**EXERCISE BRIEF:**
Given the entries that follow, write out exactly the lines starting at the one containing "138 E Reynolds Rd Ste" and ending at the one containing "[JQ Financial Solutions Facebook", both ends included, and only those.

**DATA EXTRACTS:**
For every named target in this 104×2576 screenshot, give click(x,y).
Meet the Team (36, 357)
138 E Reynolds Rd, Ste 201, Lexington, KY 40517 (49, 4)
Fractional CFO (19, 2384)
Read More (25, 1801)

---

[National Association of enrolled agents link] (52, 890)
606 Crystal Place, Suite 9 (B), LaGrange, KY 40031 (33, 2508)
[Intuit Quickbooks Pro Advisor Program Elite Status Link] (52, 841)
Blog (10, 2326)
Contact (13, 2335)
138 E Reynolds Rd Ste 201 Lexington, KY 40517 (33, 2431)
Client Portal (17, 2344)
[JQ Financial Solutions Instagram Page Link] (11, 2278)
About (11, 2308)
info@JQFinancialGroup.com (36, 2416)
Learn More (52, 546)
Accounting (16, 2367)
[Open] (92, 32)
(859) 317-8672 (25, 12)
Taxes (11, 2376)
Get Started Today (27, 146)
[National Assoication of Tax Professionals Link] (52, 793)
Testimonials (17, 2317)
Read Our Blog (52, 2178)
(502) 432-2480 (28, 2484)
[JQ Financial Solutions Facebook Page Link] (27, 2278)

**OUTPUT:**
138 E Reynolds Rd Ste 201 Lexington, KY 40517 (33, 2431)
Client Portal (17, 2344)
[JQ Financial Solutions Instagram Page Link] (11, 2278)
About (11, 2308)
info@JQFinancialGroup.com (36, 2416)
Learn More (52, 546)
Accounting (16, 2367)
[Open] (92, 32)
(859) 317-8672 (25, 12)
Taxes (11, 2376)
Get Started Today (27, 146)
[National Assoication of Tax Professionals Link] (52, 793)
Testimonials (17, 2317)
Read Our Blog (52, 2178)
(502) 432-2480 (28, 2484)
[JQ Financial Solutions Facebook Page Link] (27, 2278)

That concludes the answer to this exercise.